=== Exercices ===
1. Résumez en deux phrases le texte sur la gouvernance des coopératives agricoles.
2. Indiquez le nombre de lignes enregistrées qui contiennent la chaîne "input", en respectant la casse. Donnez uniquement ce nombre.

Encourager les coopératives à développer le mécanisme de mentorat et d’administrateurs stagiaires. Dans ce cadre, prendre en compte la question de la représentation féminine pour faciliter l’accès des agricultrices aux fonctions d’administratrice.

Accroître la part des femmes agricultrices au sein des conseils d’administration en instaurant des mécanismes de représentation à due proportion du nombre d’agricultrices parmi les associés coopérateurs. Rendre ces mécanismes obligatoires pour les coopératives dépassant les seuils prévus à l’article R. 525-9-1 du CRPM.

Proposition n° 5 : Généraliser la formation des administrateurs

Instaurer une obligation de formation pour les coopératives qui atteignent une taille critique.

Encourager la formation des administrateurs dans l’ensemble des coopératives agricoles, quelle que soit leur taille.

Proposition n° 6 : Généraliser la mise en place de comités spécialisés dans les grandes coopératives.

Proposition n° 7 : Donner au conseil d’administration les moyens de contrôler efficacement les filiales du groupe coopératif

Prévoir une représentation systématique des administrateurs au sein des filiales.

Suivre les bonnes pratiques du Haut Conseil de la coopération agricole (HCCA) qui recommande d’inscrire systématiquement les questions relatives aux filiales à l’ordre du jour des conseils d’administration et de prévoir que le directeur du groupe ayant autorité sur les filiales soit le directeur de la coopérative.

Proposition n° 8 : Accroître la place des salariés dans la gouvernance des coopératives agricoles.

=== Lignes enregistrées ===
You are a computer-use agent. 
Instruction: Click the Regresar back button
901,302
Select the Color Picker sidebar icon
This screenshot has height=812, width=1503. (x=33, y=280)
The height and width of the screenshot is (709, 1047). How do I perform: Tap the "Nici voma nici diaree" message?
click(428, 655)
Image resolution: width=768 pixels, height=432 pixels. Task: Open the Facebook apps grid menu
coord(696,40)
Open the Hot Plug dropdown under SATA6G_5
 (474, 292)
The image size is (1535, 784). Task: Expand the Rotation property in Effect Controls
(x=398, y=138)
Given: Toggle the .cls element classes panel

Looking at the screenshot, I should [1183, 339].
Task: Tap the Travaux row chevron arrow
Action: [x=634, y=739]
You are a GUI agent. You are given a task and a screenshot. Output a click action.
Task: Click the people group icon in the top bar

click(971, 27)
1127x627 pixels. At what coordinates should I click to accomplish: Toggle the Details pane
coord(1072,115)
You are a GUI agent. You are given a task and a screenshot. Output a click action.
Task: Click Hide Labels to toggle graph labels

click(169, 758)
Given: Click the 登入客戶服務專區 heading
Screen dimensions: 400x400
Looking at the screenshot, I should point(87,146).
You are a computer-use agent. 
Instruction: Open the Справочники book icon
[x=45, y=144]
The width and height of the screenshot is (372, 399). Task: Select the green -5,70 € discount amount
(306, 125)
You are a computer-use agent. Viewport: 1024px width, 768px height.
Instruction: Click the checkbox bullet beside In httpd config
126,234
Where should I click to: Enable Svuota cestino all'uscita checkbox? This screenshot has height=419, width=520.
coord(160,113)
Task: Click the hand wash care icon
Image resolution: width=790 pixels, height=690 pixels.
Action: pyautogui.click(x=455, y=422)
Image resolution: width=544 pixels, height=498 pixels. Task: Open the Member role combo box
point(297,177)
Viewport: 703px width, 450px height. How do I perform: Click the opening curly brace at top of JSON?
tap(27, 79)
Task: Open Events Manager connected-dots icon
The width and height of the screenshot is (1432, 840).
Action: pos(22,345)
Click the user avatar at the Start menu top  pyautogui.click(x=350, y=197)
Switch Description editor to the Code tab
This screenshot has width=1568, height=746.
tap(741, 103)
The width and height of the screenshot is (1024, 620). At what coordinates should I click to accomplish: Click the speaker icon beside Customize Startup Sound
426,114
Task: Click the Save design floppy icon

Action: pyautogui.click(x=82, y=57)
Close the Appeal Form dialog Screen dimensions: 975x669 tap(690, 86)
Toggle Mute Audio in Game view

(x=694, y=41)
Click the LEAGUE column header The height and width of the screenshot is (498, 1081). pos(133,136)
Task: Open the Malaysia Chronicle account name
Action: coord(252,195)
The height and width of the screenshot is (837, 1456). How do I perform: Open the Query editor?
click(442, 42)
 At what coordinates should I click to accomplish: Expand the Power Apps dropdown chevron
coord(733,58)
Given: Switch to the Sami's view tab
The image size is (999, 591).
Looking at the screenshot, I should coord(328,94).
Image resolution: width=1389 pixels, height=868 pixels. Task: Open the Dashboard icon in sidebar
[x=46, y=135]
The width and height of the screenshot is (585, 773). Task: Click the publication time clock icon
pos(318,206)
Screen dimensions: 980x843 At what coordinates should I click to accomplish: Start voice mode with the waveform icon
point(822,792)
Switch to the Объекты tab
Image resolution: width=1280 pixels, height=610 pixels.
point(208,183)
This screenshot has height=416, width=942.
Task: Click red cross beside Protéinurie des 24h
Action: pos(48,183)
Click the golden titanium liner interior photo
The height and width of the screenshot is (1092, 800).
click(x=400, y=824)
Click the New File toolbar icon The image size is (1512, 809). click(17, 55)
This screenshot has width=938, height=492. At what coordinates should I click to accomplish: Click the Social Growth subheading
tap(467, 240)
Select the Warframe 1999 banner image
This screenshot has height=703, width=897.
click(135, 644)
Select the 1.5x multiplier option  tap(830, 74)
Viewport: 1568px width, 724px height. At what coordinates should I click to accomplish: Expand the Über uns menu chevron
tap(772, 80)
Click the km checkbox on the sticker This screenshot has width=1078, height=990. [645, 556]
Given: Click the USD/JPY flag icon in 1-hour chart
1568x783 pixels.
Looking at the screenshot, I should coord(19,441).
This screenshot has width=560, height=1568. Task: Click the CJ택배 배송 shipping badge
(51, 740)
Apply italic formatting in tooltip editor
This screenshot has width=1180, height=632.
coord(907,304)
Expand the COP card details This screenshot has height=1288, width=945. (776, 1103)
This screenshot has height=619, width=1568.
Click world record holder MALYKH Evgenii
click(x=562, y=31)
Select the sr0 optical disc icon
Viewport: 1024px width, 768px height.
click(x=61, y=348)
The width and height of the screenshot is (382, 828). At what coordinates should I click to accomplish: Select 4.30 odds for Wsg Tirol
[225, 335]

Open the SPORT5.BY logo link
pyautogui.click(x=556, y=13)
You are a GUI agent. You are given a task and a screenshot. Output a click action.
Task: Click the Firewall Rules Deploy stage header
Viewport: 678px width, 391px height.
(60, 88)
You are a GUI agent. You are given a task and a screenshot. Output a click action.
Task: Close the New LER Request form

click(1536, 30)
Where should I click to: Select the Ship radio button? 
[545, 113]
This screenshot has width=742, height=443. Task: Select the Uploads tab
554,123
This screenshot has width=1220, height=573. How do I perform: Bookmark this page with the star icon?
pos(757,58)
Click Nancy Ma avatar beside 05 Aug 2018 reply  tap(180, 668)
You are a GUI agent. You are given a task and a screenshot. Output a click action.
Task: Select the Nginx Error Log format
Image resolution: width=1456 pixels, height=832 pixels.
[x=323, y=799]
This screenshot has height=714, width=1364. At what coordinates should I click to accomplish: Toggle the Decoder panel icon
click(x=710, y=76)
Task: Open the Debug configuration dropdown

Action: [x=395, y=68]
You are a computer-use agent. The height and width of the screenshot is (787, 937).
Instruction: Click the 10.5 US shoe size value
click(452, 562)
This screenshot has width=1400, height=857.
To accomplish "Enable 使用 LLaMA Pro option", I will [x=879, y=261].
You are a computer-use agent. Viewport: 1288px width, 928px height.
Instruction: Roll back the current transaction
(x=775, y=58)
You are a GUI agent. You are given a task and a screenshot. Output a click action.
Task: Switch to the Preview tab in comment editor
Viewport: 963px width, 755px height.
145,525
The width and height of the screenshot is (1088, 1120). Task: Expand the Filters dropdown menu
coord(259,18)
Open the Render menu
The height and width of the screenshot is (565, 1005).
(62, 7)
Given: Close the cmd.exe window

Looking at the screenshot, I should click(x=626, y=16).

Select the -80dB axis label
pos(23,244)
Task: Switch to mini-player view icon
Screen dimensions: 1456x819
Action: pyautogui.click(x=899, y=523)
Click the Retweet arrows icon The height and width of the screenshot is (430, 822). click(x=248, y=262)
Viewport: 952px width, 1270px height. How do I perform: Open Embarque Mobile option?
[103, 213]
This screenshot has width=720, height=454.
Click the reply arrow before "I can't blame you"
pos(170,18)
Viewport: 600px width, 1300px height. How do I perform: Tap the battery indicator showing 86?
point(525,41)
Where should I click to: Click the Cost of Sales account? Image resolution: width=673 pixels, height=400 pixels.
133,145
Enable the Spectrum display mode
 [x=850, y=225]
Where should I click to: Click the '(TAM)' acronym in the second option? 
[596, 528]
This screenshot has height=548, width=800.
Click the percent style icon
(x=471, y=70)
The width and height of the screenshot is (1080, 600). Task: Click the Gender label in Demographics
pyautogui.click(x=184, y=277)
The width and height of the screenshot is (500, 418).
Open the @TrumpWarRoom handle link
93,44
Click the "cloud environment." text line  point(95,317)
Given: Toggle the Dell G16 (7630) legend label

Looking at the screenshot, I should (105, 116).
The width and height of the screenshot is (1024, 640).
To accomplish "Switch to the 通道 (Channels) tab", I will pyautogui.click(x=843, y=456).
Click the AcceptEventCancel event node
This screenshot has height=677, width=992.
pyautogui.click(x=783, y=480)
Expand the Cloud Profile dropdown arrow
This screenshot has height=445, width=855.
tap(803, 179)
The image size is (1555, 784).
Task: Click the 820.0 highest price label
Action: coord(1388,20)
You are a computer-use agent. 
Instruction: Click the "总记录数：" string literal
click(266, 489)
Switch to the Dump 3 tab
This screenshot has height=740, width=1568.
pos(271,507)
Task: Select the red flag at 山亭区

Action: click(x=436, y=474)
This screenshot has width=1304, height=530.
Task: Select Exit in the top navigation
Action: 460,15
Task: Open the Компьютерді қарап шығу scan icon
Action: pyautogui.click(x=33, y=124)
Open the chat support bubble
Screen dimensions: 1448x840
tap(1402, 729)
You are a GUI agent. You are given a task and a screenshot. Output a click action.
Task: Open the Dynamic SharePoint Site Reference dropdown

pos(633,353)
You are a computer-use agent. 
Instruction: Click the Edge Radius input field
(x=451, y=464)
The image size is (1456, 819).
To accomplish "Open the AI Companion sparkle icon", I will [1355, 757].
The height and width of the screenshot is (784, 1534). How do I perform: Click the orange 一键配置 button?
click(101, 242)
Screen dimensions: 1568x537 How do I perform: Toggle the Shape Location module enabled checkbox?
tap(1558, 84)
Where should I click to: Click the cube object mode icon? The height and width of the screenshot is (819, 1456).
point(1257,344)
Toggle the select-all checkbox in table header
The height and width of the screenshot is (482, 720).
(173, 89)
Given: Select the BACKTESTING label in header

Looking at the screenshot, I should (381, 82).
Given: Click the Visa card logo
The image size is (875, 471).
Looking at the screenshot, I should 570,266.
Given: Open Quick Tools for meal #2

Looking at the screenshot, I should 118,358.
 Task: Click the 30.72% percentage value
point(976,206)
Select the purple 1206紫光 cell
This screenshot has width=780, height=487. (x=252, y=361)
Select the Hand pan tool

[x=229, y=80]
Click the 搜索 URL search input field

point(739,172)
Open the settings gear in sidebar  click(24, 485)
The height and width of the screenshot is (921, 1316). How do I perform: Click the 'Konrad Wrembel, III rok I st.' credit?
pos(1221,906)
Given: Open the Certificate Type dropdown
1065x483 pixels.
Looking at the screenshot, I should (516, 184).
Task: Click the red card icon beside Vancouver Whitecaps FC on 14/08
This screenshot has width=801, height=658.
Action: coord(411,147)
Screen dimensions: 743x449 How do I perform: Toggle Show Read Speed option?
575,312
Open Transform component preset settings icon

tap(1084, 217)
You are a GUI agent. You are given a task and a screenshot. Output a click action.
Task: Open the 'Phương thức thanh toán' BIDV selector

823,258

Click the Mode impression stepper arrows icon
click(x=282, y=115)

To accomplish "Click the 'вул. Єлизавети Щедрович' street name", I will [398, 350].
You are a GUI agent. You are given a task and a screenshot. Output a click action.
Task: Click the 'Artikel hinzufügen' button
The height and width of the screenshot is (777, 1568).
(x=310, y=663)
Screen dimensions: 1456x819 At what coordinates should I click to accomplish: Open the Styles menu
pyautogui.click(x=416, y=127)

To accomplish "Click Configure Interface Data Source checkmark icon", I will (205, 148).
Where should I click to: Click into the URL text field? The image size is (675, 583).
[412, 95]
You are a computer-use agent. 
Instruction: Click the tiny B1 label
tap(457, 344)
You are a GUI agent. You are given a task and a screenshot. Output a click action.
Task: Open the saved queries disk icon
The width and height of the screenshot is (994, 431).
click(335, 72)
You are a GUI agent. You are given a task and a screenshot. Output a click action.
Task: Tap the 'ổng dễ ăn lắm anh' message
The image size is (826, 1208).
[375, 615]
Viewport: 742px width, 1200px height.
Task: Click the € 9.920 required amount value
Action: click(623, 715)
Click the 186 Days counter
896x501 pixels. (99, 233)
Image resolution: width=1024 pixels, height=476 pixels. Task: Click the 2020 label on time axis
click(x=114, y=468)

=== Réponses ===
1. Le texte propose d'accroître la part des agricultrices dans les conseils d'administration des coopératives, par des mécanismes de représentation proportionnels rendus obligatoires au-delà de certains seuils, et de généraliser la formation des administrateurs. Il recommande aussi de créer des comités spécialisés dans les grandes coopératives, de donner au conseil d'administration les moyens de contrôler les filiales et d'accroître la place des salariés dans la gouvernance.

2. 2